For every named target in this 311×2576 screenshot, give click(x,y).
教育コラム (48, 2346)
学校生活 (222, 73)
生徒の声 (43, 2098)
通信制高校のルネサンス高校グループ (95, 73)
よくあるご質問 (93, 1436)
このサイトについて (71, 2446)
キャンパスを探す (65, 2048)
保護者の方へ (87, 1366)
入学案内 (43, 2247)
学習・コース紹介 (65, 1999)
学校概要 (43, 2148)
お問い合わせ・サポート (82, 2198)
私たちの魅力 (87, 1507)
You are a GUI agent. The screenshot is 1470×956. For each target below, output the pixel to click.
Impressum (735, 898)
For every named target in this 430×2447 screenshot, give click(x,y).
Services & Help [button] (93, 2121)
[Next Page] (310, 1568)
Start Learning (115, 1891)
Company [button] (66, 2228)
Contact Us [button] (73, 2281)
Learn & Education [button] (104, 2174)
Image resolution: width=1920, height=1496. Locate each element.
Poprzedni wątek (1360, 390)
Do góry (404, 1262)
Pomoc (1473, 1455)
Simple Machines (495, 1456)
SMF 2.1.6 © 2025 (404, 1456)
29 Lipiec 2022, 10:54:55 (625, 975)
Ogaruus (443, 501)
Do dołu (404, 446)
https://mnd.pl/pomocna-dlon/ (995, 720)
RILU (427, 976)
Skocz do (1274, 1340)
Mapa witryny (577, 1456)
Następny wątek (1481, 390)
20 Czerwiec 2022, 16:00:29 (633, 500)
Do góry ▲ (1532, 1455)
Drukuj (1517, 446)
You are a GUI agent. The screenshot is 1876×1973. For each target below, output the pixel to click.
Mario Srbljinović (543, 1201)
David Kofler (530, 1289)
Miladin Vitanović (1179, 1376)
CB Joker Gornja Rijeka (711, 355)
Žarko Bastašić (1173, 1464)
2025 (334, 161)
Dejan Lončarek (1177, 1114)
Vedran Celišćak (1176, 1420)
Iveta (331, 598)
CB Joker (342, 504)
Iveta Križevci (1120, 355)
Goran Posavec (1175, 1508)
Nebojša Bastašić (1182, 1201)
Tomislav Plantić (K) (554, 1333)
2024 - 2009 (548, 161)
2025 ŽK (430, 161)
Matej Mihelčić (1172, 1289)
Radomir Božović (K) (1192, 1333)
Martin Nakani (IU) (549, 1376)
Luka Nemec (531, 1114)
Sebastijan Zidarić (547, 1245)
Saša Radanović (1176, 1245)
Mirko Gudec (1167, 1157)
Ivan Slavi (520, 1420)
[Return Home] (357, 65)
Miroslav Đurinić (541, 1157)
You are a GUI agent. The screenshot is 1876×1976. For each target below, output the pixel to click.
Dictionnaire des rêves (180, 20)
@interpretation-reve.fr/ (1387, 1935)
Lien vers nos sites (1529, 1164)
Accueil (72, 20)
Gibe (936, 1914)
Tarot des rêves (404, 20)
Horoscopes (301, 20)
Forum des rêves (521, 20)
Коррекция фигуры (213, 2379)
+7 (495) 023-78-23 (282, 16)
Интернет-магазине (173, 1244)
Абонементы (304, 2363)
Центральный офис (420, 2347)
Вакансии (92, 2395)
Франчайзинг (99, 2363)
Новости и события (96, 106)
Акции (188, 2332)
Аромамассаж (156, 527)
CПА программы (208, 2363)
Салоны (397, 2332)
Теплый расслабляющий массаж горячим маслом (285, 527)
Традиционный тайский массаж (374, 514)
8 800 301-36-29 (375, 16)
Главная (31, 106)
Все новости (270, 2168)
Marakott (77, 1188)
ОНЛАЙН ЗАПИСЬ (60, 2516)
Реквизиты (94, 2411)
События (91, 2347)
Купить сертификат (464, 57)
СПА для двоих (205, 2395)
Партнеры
____________________
Give back all the material, with each line exactly as it stands.

EXPECTED ANSWER:
For every named target in this 311×2576 screenshot, give click(x,y).
教育コラム (48, 2346)
学校生活 (222, 73)
生徒の声 (43, 2098)
通信制高校のルネサンス高校グループ (95, 73)
よくあるご質問 (93, 1436)
このサイトについて (71, 2446)
キャンパスを探す (65, 2048)
保護者の方へ (87, 1366)
入学案内 (43, 2247)
学習・コース紹介 (65, 1999)
学校概要 (43, 2148)
お問い合わせ・サポート (82, 2198)
私たちの魅力 (87, 1507)
You are a GUI agent. The screenshot is 1470×956. For each target below, output the pixel to click.
Impressum (735, 898)
For every named target in this 430×2447 screenshot, give click(x,y).
Services & Help [button] (93, 2121)
[Next Page] (310, 1568)
Start Learning (115, 1891)
Company [button] (66, 2228)
Contact Us [button] (73, 2281)
Learn & Education [button] (104, 2174)
Image resolution: width=1920, height=1496. Locate each element.
Poprzedni wątek (1360, 390)
Do góry (404, 1262)
Pomoc (1473, 1455)
Simple Machines (495, 1456)
SMF 2.1.6 © 2025 (404, 1456)
29 Lipiec 2022, 10:54:55 (625, 975)
Ogaruus (443, 501)
Do dołu (404, 446)
https://mnd.pl/pomocna-dlon/ (995, 720)
RILU (427, 976)
Skocz do (1274, 1340)
Mapa witryny (577, 1456)
Następny wątek (1481, 390)
20 Czerwiec 2022, 16:00:29 (633, 500)
Do góry ▲ (1532, 1455)
Drukuj (1517, 446)
You are a GUI agent. The screenshot is 1876×1973. For each target below, output the pixel to click.
Mario Srbljinović (543, 1201)
David Kofler (530, 1289)
Miladin Vitanović (1179, 1376)
CB Joker Gornja Rijeka (711, 355)
Žarko Bastašić (1173, 1464)
2025 (334, 161)
Dejan Lončarek (1177, 1114)
Vedran Celišćak (1176, 1420)
Iveta (331, 598)
CB Joker (342, 504)
Iveta Križevci (1120, 355)
Goran Posavec (1175, 1508)
Nebojša Bastašić (1182, 1201)
Tomislav Plantić (K) (554, 1333)
2024 - 2009 (548, 161)
2025 ŽK (430, 161)
Matej Mihelčić (1172, 1289)
Radomir Božović (K) (1192, 1333)
Martin Nakani (IU) (549, 1376)
Luka Nemec (531, 1114)
Sebastijan Zidarić (547, 1245)
Saša Radanović (1176, 1245)
Mirko Gudec (1167, 1157)
Ivan Slavi (520, 1420)
[Return Home] (357, 65)
Miroslav Đurinić (541, 1157)
You are a GUI agent. The screenshot is 1876×1976. For each target below, output the pixel to click.
Dictionnaire des rêves (180, 20)
@interpretation-reve.fr/ (1387, 1935)
Lien vers nos sites (1529, 1164)
Accueil (72, 20)
Gibe (936, 1914)
Tarot des rêves (404, 20)
Horoscopes (301, 20)
Forum des rêves (521, 20)
Коррекция фигуры (213, 2379)
+7 (495) 023-78-23 (282, 16)
Интернет-магазине (173, 1244)
Абонементы (304, 2363)
Центральный офис (420, 2347)
Вакансии (92, 2395)
Франчайзинг (99, 2363)
Новости и события (96, 106)
Акции (188, 2332)
Аромамассаж (156, 527)
CПА программы (208, 2363)
Салоны (397, 2332)
Теплый расслабляющий массаж горячим маслом (285, 527)
Традиционный тайский массаж (374, 514)
8 800 301-36-29 (375, 16)
Главная (31, 106)
Все новости (270, 2168)
Marakott (77, 1188)
ОНЛАЙН ЗАПИСЬ (60, 2516)
Реквизиты (94, 2411)
События (91, 2347)
Купить сертификат (464, 57)
СПА для двоих (205, 2395)
Партнеры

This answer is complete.